I am not doing this for the money.
I should qualify that immediately, because I do not want to sound like a monk. I like money. I want a healthy cash flow. I work with clients who want one too, and I help them build it. Money is fuel. It is not the why.
The why has to do with the kind of business owner I want to help, and the kind of help I want to give them.
Why Portugal
Ten years ago I moved to Portugal.
If your main driver is money, you do not move to Portugal. Portugal is wonderful. The people are warm, the ocean is honest, the food is real. But the salaries are low, the bureaucracy is slow, and the path of least resistance for a German engineer was to stay in Berlin or move to London. I went south instead, and somewhere along the way the deeper answer to why was being made on my behalf, even though I could not articulate it yet.

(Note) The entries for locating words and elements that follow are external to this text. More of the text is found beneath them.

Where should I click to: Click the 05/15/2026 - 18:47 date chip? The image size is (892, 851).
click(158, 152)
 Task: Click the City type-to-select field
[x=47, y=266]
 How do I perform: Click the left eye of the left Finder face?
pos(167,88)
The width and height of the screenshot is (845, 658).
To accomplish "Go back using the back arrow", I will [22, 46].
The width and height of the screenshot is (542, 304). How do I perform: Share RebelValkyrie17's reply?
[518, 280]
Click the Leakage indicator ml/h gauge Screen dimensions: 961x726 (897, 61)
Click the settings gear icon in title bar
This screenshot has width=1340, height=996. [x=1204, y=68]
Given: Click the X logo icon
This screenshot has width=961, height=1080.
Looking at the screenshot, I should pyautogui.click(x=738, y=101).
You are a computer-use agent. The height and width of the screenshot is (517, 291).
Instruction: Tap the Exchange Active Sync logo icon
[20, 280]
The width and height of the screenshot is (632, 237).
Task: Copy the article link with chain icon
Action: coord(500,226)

The years since have been a search for what that why actually is. surfstyk happened. Grip and Traction happened. studenta happened. Each project sharpened the answer a little. Each project was a chance to use the technology I love for something past the invoice.
What I have landed on, after ten years of looking, is this. I want to help the kind of small business that has more ambition than headcount. The kind that ships something good and cannot scale because the busy work is eating the founder’s calendar. The kind that should be able to compete and currently cannot.
What I see
Two patterns show up in almost every conversation I have with business owners.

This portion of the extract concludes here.